As the SPVS's survey report points out, there are many potential reasons for the difficulties being encountered in recruitment and many issues to address. Possible reasons put forward by respondents and discussed in the report include attrition of new graduates after the first four years in practice due to disillusionment or career breaks; student selection processes and unrealistic expectations of practice; and increasing specialisation in the profession. However, looking at the figures, there is clearly a problem in meeting the demand for experienced vets. Of those responding to the survey, 39 per cent said they wanted an experienced vet (with four or more years' experience), 17 per cent were seeking an experienced or recent graduate (with one to four years' experience), 6 per cent were seeking a new graduate and about 7 per cent were looking for a vet with any level of experience. With many more practices seeking experienced vets than seeking new graduates, where are new graduates to gain the experience to become the experienced vets that many employers seem to want? Given all the structural changes and new business models developed in recent years, career progression in practice is much less clear cut than previously and, if anecdotal reports are to be believed, recent graduates (maybe by necessity) are more inclined to ‘move around’. Although possibly harder to conduct, it would be worth considering a comparable survey of the requirements and job-hunting experiences of potential employees, to gain a fuller understanding of what is happening.
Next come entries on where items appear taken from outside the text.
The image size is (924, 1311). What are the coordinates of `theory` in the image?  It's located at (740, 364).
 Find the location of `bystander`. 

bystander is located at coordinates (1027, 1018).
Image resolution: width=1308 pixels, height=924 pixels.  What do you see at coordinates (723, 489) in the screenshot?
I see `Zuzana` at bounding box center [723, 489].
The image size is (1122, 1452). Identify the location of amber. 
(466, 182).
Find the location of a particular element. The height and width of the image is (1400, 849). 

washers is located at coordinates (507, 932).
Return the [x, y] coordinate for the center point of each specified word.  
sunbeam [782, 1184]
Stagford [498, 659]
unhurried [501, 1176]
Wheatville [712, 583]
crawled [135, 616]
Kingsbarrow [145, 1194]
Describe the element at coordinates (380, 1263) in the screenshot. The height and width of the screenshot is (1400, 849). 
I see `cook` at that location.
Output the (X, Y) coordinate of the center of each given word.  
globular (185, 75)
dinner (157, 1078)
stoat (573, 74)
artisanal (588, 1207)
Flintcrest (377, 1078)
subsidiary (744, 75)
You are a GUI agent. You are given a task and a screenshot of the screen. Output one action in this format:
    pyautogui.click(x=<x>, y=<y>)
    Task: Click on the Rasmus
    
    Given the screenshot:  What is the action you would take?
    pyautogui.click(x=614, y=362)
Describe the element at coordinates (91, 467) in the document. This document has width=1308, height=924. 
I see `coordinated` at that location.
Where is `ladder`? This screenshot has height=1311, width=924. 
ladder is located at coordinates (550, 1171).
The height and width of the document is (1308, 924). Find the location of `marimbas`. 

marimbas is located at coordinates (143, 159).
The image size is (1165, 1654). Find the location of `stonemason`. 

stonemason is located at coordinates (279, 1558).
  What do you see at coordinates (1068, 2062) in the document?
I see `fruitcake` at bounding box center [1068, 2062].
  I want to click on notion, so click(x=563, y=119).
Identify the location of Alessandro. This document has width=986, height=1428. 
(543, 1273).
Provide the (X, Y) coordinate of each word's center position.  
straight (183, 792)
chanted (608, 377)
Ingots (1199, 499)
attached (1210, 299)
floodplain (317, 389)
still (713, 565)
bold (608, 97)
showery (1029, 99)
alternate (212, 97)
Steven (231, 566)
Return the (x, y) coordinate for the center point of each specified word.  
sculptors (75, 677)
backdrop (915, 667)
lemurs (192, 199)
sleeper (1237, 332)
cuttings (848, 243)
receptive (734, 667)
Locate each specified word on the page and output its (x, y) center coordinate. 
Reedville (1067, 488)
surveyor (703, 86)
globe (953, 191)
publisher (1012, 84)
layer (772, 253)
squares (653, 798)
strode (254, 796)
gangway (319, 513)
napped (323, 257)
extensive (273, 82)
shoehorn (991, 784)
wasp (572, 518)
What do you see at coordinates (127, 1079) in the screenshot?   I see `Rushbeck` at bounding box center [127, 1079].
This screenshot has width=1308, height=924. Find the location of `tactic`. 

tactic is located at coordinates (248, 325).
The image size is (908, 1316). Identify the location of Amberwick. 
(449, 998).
Some of the SPVS's survey's findings chime uncomfortably with those of a survey of veterinary students and vets who had graduated over the past eight years, which was undertaken in May and June this year as part of the RCVS BVA Vet Futures project. In what the then BVA President, John Blackwell, described as a ‘wake up’ call for the profession, the survey found that only half of recent UK veterinary graduates felt that their career had matched their expectations (VR, September 5, 2015, vol 177, p 214).

The idea that vets should be put on the shortage occupation list is an interesting one, although, as the SPVS report acknowledges, it is unlikely to provide a long-term solution. It also seems unlikely to cut much ice with a Government intent on reducing immigration. The experiences of the medical profession, in relation to a request from the Department of Health that human medical GPs should be placed on the list, could be relevant here. Earlier this year, the Migration Advisory Committee (MAC) rejected the request on the grounds that there was no shortage of medical students who might work in general practice; instead, it suggested, any shortage of GPs could potentially be overcome by changing the incentive structure for GPs, to encourage more take up on training schemes (VR, March 7, 2015, vol 176, p 238). If the MAC rejected a request to put human medical GPs on the list in response to a much publicised shortage in the (politically highly sensitive) NHS, what chance for veterinary practice? The committee also drew attention to the need for the medical profession to ‘tackle the 3Rs – recruitment, retention and “returners” – making it easier for trained GPs who have taken a career break to return to front line care.’

As the SPVS report on its recruitment survey points out, the reasons for the apparent shortage of experienced vets are complex with many contributing factors. It seems clear that the veterinary profession will need to tackle all of these 3Rs as it seeks to develop a strategy for the future.